#### [AIM]
Count the lines in the records below that contain the string "Task", matching case exactly, and reply with the number alone.

Text and item location entries:
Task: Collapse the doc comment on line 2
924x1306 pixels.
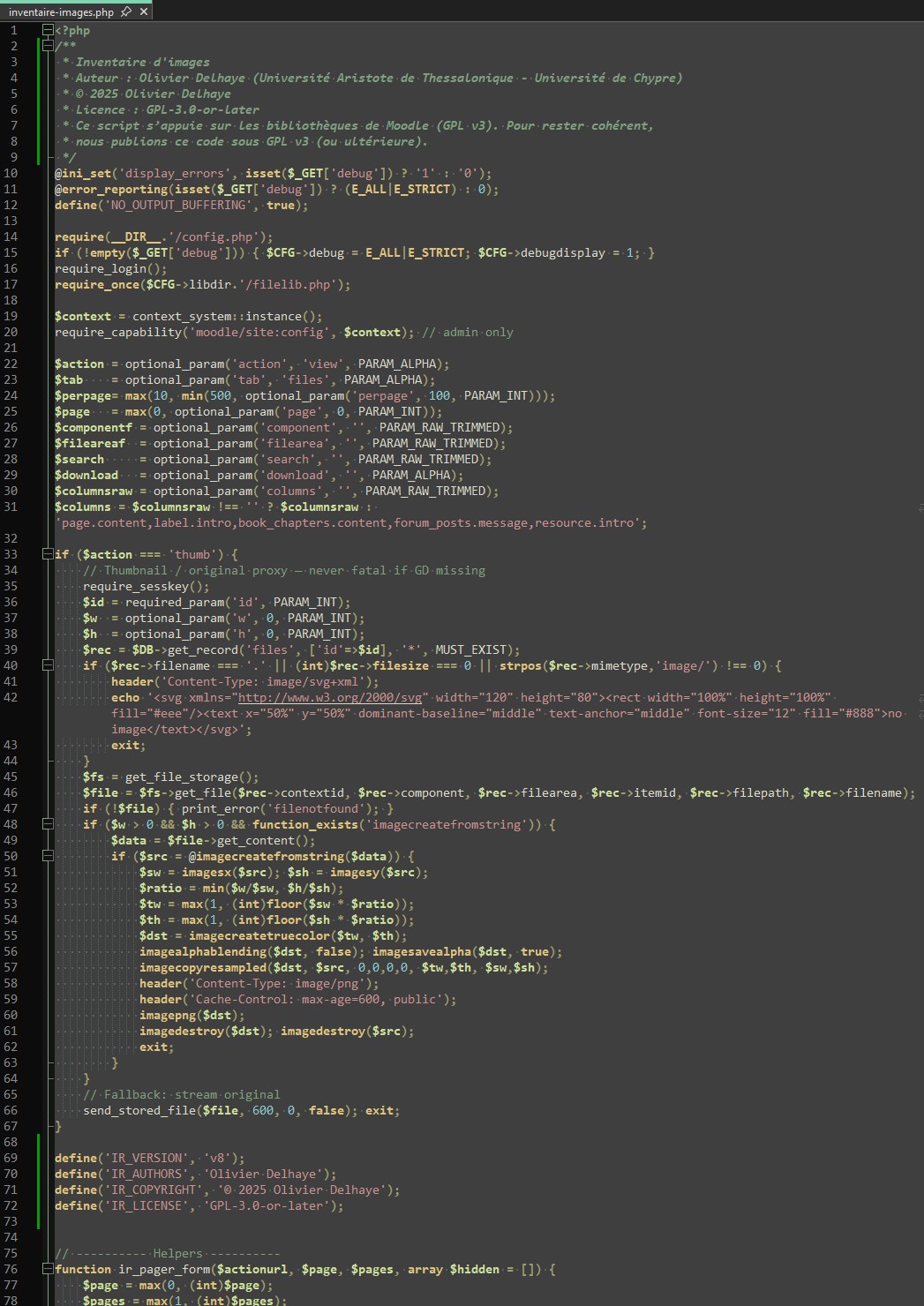Action: [x=48, y=46]

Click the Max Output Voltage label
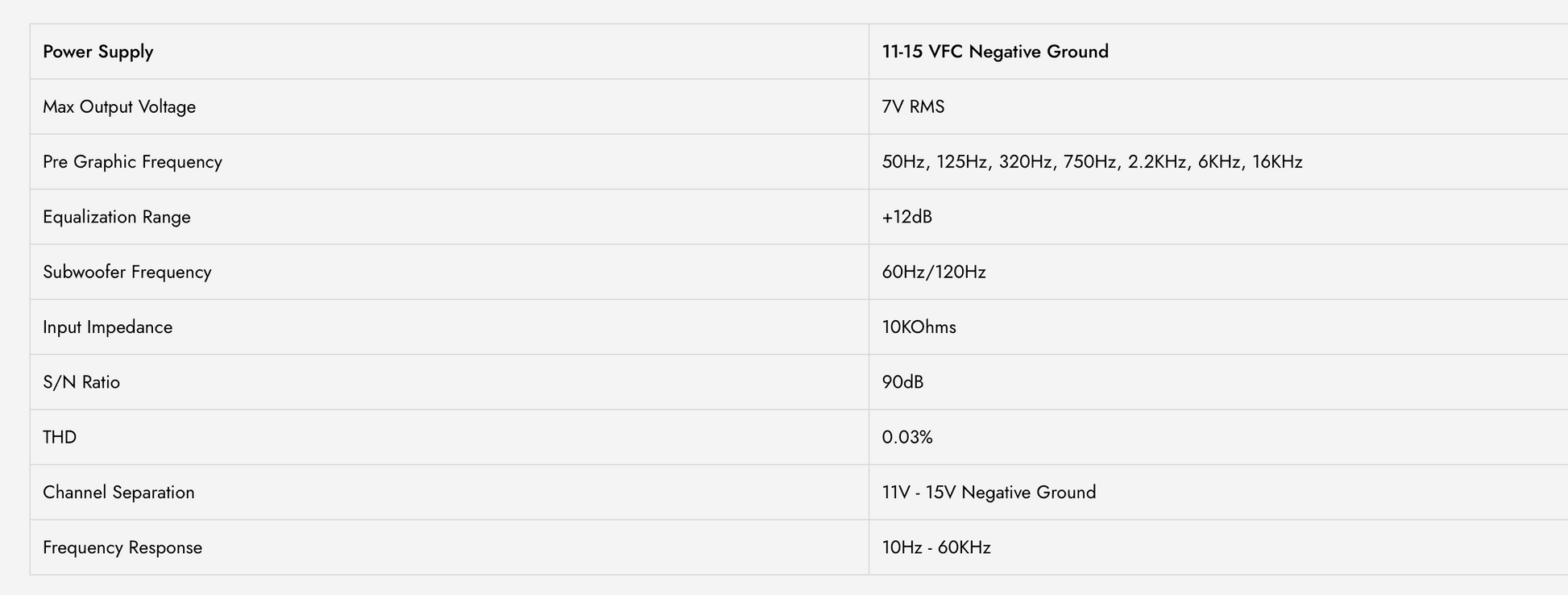click(x=119, y=107)
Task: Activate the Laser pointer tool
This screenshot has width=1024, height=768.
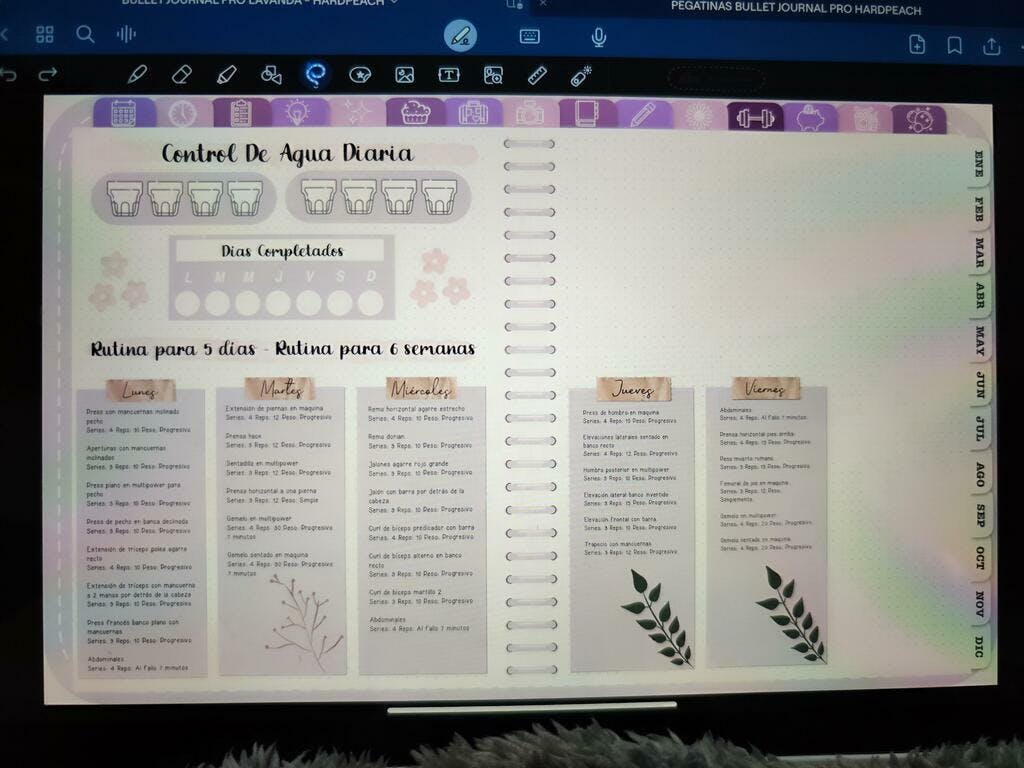Action: (x=581, y=75)

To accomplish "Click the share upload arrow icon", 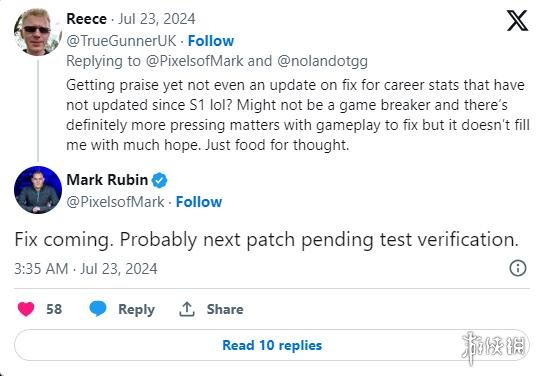I will (187, 309).
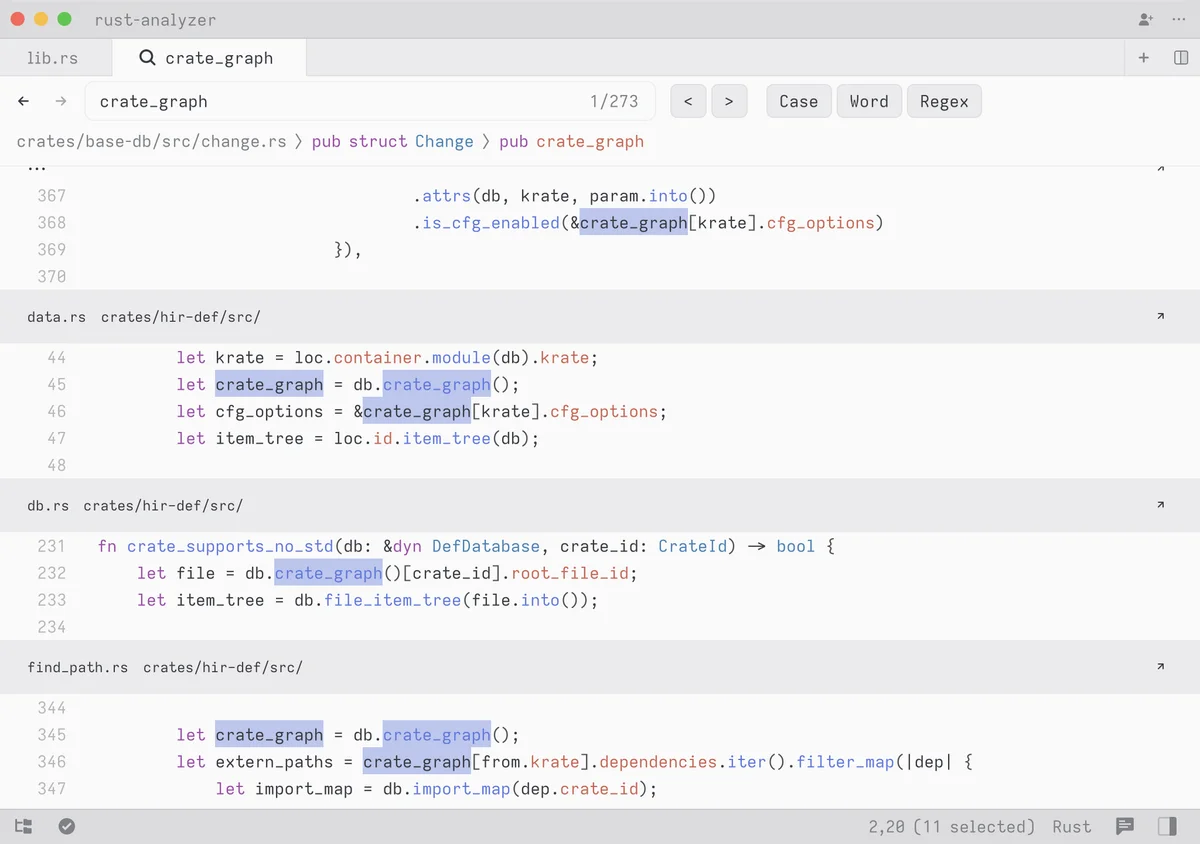
Task: Toggle the right dock icon at bottom right
Action: click(x=1166, y=826)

#### [EXERCISE RESPONSE]
3